While Lilly has been satisfactorily answering to its shareholders in recent years, rewarding them with about $34 billion in annual revenue, it and other pharmaceutical companies are increasingly having to answer to a public that is demanding broader access to medicines at lower prices. In response, Ricks launched Lilly Direct in 2024, turning Lilly into the first pharmaceutical company to offer its products, including tirzepatide, directly to consumers—and for those paying out of pocket, at a slightly lower cost. “It was about taking out intermediaries,” says Ricks of the usual way that prescription drugs move from manufacturers like Lilly, through large distributors and pharmacy benefit managers who maintain formularies and set the prices patients see, to pharmacies. “There’s a lot of dialogue about middlemen in health care, and we said, ‘OK, let’s just skip all that.’ For people who don’t have insurance, what can we do? We can have a lower price point. And we can offer it directly to them.”
About 100,000 people purchase Zepbound for weight loss through Lilly Direct each month, which represents about 10% of the people using the drug. For many patients, it’s a cheaper, easier alternative to the traditional pharmacy route. And it’s setting a precedent for how patients may soon be getting their prescription drugs; in March, Novo Nordisk announced its NovoCare Pharmacy, which also provides its weight-loss medication directly to consumers.


For Ricks, it was the logical next step after being the first company to drop prices of insulin to $35 a month out of pocket for patients.

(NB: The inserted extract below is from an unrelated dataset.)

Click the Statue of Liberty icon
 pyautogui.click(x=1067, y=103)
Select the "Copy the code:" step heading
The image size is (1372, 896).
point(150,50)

The two decisions build on the Lilly 30×30 program that was launched the year before he became CEO, which aims to provide its drugs to 30 million people each year by 2030. “Why didn’t these things happen earlier? I don’t know, but I think people feel constrained by norms, and we just pushed beyond them. Do what you do well, where you can, and push the boundary where that’s not enough.”
Companies like Lilly may only be able to push those boundaries so far, especially when it comes to regulatory decisions and economic pressures such as the tariffs the Trump Administration is planning to levy on imports. Pharmaceuticals have been exempt from the first round of tariffs, but on April 14, the Administration began investigating potential taxes on pharmaceuticals as well as the ingredients used to make them. While some of the materials required to make orforglipron come from Europe, Ricks says that in five years, he anticipates that all of the GLP-1-based drugs for the U.S. market will be manufactured domestically. “We are planning for global introduction of orforglipron, and we’re ramping up new factories to come online to support that global use,” he says. He’s invested nearly $50 billion since 2020 in expanding and building four new Lilly manufacturing facilities in the U.S., including in North Carolina, Wisconsin, and Indianapolis. The Indianapolis facility includes a manufacturing plant that will begin producing drugs in 2026 and a site that represents the largest investment to make active pharmaceutical ingredients for synthetic medicines in the country’s history. Lilly will also announce three more such sites in the U.S. this year.
“The key thing is to direct our research intensity not where the market is today, but where the problem is today,” Ricks says. For orforglipron, that meant taking a risk on a tricky compound with big ambitions—and, he hopes, being proven right.